Watchmen was released in 2009, based on the DC Comics limited series of the same name by Alan Moore. It was set in an alternate, dystopian version of 1985, following a group of retired superheroes as they investigate the murder of one of their own.
Speaking to The Hollywood Reporter, Nolan said: “I’ve always believed Watchmen was ahead of its time. The idea of a superhero team, which it so brilliantly subverts, wasn’t yet a thing in movies.”
“It would have been fascinating to see it released post-Avengers,” he added.
Scorsese had suggested that such films present a “danger to our culture… because there are going to be generations now that think movies are only those—that’s what movies are”.

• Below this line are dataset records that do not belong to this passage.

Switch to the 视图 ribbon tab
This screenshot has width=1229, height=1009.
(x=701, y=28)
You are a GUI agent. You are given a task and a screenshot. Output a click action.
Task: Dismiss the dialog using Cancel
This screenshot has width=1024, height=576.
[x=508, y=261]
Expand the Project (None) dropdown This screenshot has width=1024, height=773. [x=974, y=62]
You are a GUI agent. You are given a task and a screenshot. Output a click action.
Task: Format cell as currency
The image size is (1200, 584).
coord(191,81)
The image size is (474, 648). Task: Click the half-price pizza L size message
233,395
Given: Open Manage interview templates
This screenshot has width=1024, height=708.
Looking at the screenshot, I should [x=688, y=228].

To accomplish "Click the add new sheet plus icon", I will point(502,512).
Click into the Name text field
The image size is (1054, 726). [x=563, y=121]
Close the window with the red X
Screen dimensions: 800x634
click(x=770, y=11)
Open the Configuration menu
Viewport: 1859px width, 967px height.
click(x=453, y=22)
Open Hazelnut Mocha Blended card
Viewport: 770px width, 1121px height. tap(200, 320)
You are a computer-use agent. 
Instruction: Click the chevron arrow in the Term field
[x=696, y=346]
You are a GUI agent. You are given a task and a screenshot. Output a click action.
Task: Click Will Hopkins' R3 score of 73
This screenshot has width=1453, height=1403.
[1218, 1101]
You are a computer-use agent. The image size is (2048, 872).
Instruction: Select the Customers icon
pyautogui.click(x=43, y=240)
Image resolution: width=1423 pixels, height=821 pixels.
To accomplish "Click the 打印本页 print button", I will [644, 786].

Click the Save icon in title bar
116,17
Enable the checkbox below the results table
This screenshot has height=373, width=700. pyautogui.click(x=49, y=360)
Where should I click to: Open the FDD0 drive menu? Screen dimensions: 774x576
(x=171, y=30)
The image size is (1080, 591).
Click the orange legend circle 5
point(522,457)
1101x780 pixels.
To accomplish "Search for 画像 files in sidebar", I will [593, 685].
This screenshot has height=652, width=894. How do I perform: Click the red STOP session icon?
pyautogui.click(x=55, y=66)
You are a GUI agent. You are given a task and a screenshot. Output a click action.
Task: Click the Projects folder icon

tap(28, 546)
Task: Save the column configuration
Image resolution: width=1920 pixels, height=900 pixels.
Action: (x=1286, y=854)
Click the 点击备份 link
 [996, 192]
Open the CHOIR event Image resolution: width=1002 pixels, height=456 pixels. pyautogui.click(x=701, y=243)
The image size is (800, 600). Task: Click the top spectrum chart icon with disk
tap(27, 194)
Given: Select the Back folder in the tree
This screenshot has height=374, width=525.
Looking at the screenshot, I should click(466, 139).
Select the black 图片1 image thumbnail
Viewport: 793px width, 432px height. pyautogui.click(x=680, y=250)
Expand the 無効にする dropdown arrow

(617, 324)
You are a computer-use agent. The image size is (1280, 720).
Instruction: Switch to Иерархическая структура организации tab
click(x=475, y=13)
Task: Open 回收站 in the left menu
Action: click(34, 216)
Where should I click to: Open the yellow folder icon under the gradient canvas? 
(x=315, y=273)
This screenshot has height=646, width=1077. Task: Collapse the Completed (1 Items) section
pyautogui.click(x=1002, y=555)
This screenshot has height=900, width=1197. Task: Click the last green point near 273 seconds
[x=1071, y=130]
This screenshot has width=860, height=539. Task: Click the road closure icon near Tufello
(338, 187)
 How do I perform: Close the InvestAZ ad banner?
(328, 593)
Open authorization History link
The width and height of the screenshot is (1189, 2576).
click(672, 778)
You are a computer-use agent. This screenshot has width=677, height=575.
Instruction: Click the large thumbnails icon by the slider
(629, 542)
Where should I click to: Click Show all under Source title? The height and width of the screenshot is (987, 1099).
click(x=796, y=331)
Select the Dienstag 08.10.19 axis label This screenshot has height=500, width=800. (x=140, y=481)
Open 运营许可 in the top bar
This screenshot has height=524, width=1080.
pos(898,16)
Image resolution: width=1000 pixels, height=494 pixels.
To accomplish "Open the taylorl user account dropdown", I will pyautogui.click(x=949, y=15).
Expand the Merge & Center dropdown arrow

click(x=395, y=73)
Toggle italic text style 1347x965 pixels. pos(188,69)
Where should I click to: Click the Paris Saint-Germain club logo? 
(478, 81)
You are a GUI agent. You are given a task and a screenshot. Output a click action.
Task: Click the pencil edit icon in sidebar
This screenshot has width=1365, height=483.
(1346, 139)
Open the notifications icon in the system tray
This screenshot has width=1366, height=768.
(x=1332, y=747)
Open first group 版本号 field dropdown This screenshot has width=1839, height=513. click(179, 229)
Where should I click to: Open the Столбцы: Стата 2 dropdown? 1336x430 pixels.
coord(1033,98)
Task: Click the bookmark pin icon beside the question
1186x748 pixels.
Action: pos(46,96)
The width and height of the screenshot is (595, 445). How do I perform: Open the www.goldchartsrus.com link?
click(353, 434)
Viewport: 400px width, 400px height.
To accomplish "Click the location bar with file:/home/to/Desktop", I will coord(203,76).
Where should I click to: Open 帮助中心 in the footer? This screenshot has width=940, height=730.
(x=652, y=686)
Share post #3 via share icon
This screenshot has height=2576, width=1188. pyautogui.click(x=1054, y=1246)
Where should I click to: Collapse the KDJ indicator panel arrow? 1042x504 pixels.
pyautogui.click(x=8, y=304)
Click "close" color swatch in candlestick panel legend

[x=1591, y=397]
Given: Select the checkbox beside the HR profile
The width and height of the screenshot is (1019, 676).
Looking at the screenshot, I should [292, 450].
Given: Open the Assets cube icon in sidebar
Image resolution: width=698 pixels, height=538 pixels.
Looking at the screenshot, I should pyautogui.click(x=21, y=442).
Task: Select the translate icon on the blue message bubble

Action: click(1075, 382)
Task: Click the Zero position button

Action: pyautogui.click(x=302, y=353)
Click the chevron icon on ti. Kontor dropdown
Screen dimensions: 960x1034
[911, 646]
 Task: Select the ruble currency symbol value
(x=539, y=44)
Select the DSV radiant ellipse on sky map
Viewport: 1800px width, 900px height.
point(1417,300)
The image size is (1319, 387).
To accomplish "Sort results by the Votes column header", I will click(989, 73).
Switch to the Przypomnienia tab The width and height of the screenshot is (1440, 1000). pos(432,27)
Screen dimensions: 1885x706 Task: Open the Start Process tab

In response, Nolan, who himself directed the Dark Knight trilogy of films, expressed his view that there is room for both original content and superhero movies.
“There’s always a balance in Hollywood between established titles that can assure a return in audience and give people more of what they want, that’s always been a big part of the economics of Hollywood,” he said.
“And it pays for lots of other types of films to be made and distributed.”
“A healthy ecosystem in Hollywood is about a balance between the two things and always has been.”
Elsewhere, Nolan recently confirmed that he will not be directing the next James Bond film and that there is no truth in the rumours linking him to the spy franchise.
Nolan also recently discussed the “danger” of films only being available via streaming, stressing that he believes in the ongoing importance of physical media.
Nolan’s Oppenheimer scored a glowing five-star review from NME upon its release in July. In the review, NME wrote that the film was “not just the definitive account of the man behind the atom bomb”, but a “monumental achievement in grown-up filmmaking”.